__Exercise__
Convert the items below into a Markdown table with the columns "Row" and "Line". Give each non-blank line its own row, numbered in order, and leave out blank lines.

Word and element pointing items
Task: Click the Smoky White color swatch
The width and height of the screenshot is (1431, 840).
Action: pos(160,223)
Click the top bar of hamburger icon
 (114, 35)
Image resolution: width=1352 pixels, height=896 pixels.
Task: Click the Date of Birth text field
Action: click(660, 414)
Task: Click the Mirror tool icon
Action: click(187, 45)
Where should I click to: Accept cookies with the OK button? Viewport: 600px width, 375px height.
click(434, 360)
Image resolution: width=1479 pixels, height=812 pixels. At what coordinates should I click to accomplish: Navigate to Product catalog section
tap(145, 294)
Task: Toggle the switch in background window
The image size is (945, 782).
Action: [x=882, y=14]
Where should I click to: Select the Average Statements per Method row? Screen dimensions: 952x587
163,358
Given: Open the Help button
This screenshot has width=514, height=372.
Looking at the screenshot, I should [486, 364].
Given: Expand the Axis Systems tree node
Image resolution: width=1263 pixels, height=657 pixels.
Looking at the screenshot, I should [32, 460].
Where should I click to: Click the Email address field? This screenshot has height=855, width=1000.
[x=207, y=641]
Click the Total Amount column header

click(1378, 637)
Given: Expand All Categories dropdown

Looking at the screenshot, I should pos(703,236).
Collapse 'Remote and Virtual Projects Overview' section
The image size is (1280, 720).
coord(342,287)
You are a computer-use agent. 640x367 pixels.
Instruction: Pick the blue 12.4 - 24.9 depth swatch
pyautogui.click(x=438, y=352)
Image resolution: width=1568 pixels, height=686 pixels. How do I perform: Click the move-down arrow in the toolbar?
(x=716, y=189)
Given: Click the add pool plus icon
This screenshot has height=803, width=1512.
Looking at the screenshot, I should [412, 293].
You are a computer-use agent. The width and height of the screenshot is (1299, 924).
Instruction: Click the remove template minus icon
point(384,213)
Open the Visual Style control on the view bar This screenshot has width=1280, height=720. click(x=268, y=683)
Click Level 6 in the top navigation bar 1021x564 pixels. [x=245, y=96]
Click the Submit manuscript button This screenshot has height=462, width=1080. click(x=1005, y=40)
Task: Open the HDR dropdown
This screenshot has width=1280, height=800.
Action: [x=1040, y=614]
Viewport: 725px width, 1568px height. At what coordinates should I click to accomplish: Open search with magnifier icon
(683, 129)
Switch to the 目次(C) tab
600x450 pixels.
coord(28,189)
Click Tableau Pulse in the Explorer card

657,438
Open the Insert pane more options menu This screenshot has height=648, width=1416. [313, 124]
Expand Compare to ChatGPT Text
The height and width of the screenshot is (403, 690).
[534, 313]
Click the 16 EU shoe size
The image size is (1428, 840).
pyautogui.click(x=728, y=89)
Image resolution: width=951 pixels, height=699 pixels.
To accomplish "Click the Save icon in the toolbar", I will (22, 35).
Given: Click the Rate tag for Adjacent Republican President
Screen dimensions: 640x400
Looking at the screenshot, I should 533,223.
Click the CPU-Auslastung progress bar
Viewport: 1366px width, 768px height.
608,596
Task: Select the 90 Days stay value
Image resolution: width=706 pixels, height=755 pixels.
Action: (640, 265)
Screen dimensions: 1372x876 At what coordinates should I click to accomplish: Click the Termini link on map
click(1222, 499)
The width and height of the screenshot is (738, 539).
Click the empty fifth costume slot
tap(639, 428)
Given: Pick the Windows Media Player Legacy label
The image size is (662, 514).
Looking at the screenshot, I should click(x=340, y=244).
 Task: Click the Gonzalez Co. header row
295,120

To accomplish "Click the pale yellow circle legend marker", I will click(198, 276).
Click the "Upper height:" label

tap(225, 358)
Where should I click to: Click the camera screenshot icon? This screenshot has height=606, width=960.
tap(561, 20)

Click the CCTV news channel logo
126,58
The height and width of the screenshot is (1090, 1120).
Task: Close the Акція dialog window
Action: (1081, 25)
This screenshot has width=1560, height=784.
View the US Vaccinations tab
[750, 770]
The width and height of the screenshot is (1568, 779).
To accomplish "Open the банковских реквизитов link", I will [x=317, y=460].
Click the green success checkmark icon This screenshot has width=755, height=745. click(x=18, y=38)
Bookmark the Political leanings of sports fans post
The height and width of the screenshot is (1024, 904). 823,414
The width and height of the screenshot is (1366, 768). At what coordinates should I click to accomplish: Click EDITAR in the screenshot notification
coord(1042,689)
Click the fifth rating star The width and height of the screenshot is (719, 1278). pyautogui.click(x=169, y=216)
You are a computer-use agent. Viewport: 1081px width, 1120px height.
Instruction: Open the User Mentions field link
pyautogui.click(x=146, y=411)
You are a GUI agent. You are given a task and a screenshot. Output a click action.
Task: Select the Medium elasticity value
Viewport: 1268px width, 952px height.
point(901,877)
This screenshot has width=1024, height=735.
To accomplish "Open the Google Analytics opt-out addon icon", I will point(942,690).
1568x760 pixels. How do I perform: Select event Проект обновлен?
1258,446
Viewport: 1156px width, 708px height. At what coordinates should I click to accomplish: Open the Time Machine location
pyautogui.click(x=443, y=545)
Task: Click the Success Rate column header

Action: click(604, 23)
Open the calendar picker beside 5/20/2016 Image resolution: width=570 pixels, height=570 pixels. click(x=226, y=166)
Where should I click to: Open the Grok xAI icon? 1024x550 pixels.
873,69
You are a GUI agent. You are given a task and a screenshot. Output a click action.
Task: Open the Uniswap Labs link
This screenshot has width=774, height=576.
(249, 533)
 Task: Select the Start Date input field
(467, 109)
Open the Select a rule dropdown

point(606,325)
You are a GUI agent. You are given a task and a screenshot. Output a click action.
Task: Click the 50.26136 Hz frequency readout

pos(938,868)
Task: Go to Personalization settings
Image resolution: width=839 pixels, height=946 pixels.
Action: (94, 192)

__Completed exercise__
| Row | Line |
|---|---|
| 1 | Task: Click the Smoky White color swatch |
| 2 | The width and height of the screenshot is (1431, 840). |
| 3 | Action: pos(160,223) |
| 4 | Click the top bar of hamburger icon |
| 5 |  (114, 35) |
| 6 | Image resolution: width=1352 pixels, height=896 pixels. |
| 7 | Task: Click the Date of Birth text field |
| 8 | Action: click(660, 414) |
| 9 | Task: Click the Mirror tool icon |
| 10 | Action: click(187, 45) |
| 11 | Where should I click to: Accept cookies with the OK button? Viewport: 600px width, 375px height. |
| 12 | click(434, 360) |
| 13 | Image resolution: width=1479 pixels, height=812 pixels. At what coordinates should I click to accomplish: Navigate to Product catalog section |
| 14 | tap(145, 294) |
| 15 | Task: Toggle the switch in background window |
| 16 | The image size is (945, 782). |
| 17 | Action: [x=882, y=14] |
| 18 | Where should I click to: Select the Average Statements per Method row? Screen dimensions: 952x587 |
| 19 | 163,358 |
| 20 | Given: Open the Help button |
| 21 | This screenshot has width=514, height=372. |
| 22 | Looking at the screenshot, I should [486, 364]. |
| 23 | Given: Expand the Axis Systems tree node |
| 24 | Image resolution: width=1263 pixels, height=657 pixels. |
| 25 | Looking at the screenshot, I should [32, 460]. |
| 26 | Where should I click to: Click the Email address field? This screenshot has height=855, width=1000. |
| 27 | [x=207, y=641] |
| 28 | Click the Total Amount column header |
| 29 | click(1378, 637) |
| 30 | Given: Expand All Categories dropdown |
| 31 | Looking at the screenshot, I should pos(703,236). |
| 32 | Collapse 'Remote and Virtual Projects Overview' section |
| 33 | The image size is (1280, 720). |
| 34 | coord(342,287) |
| 35 | You are a computer-use agent. 640x367 pixels. |
| 36 | Instruction: Pick the blue 12.4 - 24.9 depth swatch |
| 37 | pyautogui.click(x=438, y=352) |
| 38 | Image resolution: width=1568 pixels, height=686 pixels. How do I perform: Click the move-down arrow in the toolbar? |
| 39 | (x=716, y=189) |
| 40 | Given: Click the add pool plus icon |
| 41 | This screenshot has height=803, width=1512. |
| 42 | Looking at the screenshot, I should [412, 293]. |
| 43 | You are a computer-use agent. The width and height of the screenshot is (1299, 924). |
| 44 | Instruction: Click the remove template minus icon |
| 45 | point(384,213) |
| 46 | Open the Visual Style control on the view bar This screenshot has width=1280, height=720. click(x=268, y=683) |
| 47 | Click Level 6 in the top navigation bar 1021x564 pixels. [x=245, y=96] |
| 48 | Click the Submit manuscript button This screenshot has height=462, width=1080. click(x=1005, y=40) |
| 49 | Task: Open the HDR dropdown |
| 50 | This screenshot has width=1280, height=800. |
| 51 | Action: [x=1040, y=614] |
| 52 | Viewport: 725px width, 1568px height. At what coordinates should I click to accomplish: Open search with magnifier icon |
| 53 | (683, 129) |
| 54 | Switch to the 目次(C) tab |
| 55 | 600x450 pixels. |
| 56 | coord(28,189) |
| 57 | Click Tableau Pulse in the Explorer card |
| 58 | 657,438 |
| 59 | Open the Insert pane more options menu This screenshot has height=648, width=1416. [313, 124] |
| 60 | Expand Compare to ChatGPT Text |
| 61 | The height and width of the screenshot is (403, 690). |
| 62 | [534, 313] |
| 63 | Click the 16 EU shoe size |
| 64 | The image size is (1428, 840). |
| 65 | pyautogui.click(x=728, y=89) |
| 66 | Image resolution: width=951 pixels, height=699 pixels. |
| 67 | To accomplish "Click the Save icon in the toolbar", I will (22, 35). |
| 68 | Given: Click the Rate tag for Adjacent Republican President |
| 69 | Screen dimensions: 640x400 |
| 70 | Looking at the screenshot, I should 533,223. |
| 71 | Click the CPU-Auslastung progress bar |
| 72 | Viewport: 1366px width, 768px height. |
| 73 | 608,596 |
| 74 | Task: Select the 90 Days stay value |
| 75 | Image resolution: width=706 pixels, height=755 pixels. |
| 76 | Action: (640, 265) |
| 77 | Screen dimensions: 1372x876 At what coordinates should I click to accomplish: Click the Termini link on map |
| 78 | click(1222, 499) |
| 79 | The width and height of the screenshot is (738, 539). |
| 80 | Click the empty fifth costume slot |
| 81 | tap(639, 428) |
| 82 | Given: Pick the Windows Media Player Legacy label |
| 83 | The image size is (662, 514). |
| 84 | Looking at the screenshot, I should click(x=340, y=244). |
| 85 |  Task: Click the Gonzalez Co. header row |
| 86 | 295,120 |
| 87 | To accomplish "Click the pale yellow circle legend marker", I will click(198, 276). |
| 88 | Click the "Upper height:" label |
| 89 | tap(225, 358) |
| 90 | Where should I click to: Click the camera screenshot icon? This screenshot has height=606, width=960. |
| 91 | tap(561, 20) |
| 92 | Click the CCTV news channel logo |
| 93 | 126,58 |
| 94 | The height and width of the screenshot is (1090, 1120). |
| 95 | Task: Close the Акція dialog window |
| 96 | Action: (1081, 25) |
| 97 | This screenshot has width=1560, height=784. |
| 98 | View the US Vaccinations tab |
| 99 | [750, 770] |
| 100 | The width and height of the screenshot is (1568, 779). |
| 101 | To accomplish "Open the банковских реквизитов link", I will [x=317, y=460]. |
| 102 | Click the green success checkmark icon This screenshot has width=755, height=745. click(x=18, y=38) |
| 103 | Bookmark the Political leanings of sports fans post |
| 104 | The height and width of the screenshot is (1024, 904). 823,414 |
| 105 | The width and height of the screenshot is (1366, 768). At what coordinates should I click to accomplish: Click EDITAR in the screenshot notification |
| 106 | coord(1042,689) |
| 107 | Click the fifth rating star The width and height of the screenshot is (719, 1278). pyautogui.click(x=169, y=216) |
| 108 | You are a computer-use agent. Viewport: 1081px width, 1120px height. |
| 109 | Instruction: Open the User Mentions field link |
| 110 | pyautogui.click(x=146, y=411) |
| 111 | You are a GUI agent. You are given a task and a screenshot. Output a click action. |
| 112 | Task: Select the Medium elasticity value |
| 113 | Viewport: 1268px width, 952px height. |
| 114 | point(901,877) |
| 115 | This screenshot has width=1024, height=735. |
| 116 | To accomplish "Open the Google Analytics opt-out addon icon", I will point(942,690). |
| 117 | 1568x760 pixels. How do I perform: Select event Проект обновлен? |
| 118 | 1258,446 |
| 119 | Viewport: 1156px width, 708px height. At what coordinates should I click to accomplish: Open the Time Machine location |
| 120 | pyautogui.click(x=443, y=545) |
| 121 | Task: Click the Success Rate column header |
| 122 | Action: click(604, 23) |
| 123 | Open the calendar picker beside 5/20/2016 Image resolution: width=570 pixels, height=570 pixels. click(x=226, y=166) |
| 124 | Where should I click to: Open the Grok xAI icon? 1024x550 pixels. |
| 125 | 873,69 |
| 126 | You are a GUI agent. You are given a task and a screenshot. Output a click action. |
| 127 | Task: Open the Uniswap Labs link |
| 128 | This screenshot has width=774, height=576. |
| 129 | (249, 533) |
| 130 |  Task: Select the Start Date input field |
| 131 | (467, 109) |
| 132 | Open the Select a rule dropdown |
| 133 | point(606,325) |
| 134 | You are a GUI agent. You are given a task and a screenshot. Output a click action. |
| 135 | Task: Click the 50.26136 Hz frequency readout |
| 136 | pos(938,868) |
| 137 | Task: Go to Personalization settings |
| 138 | Image resolution: width=839 pixels, height=946 pixels. |
| 139 | Action: (94, 192) |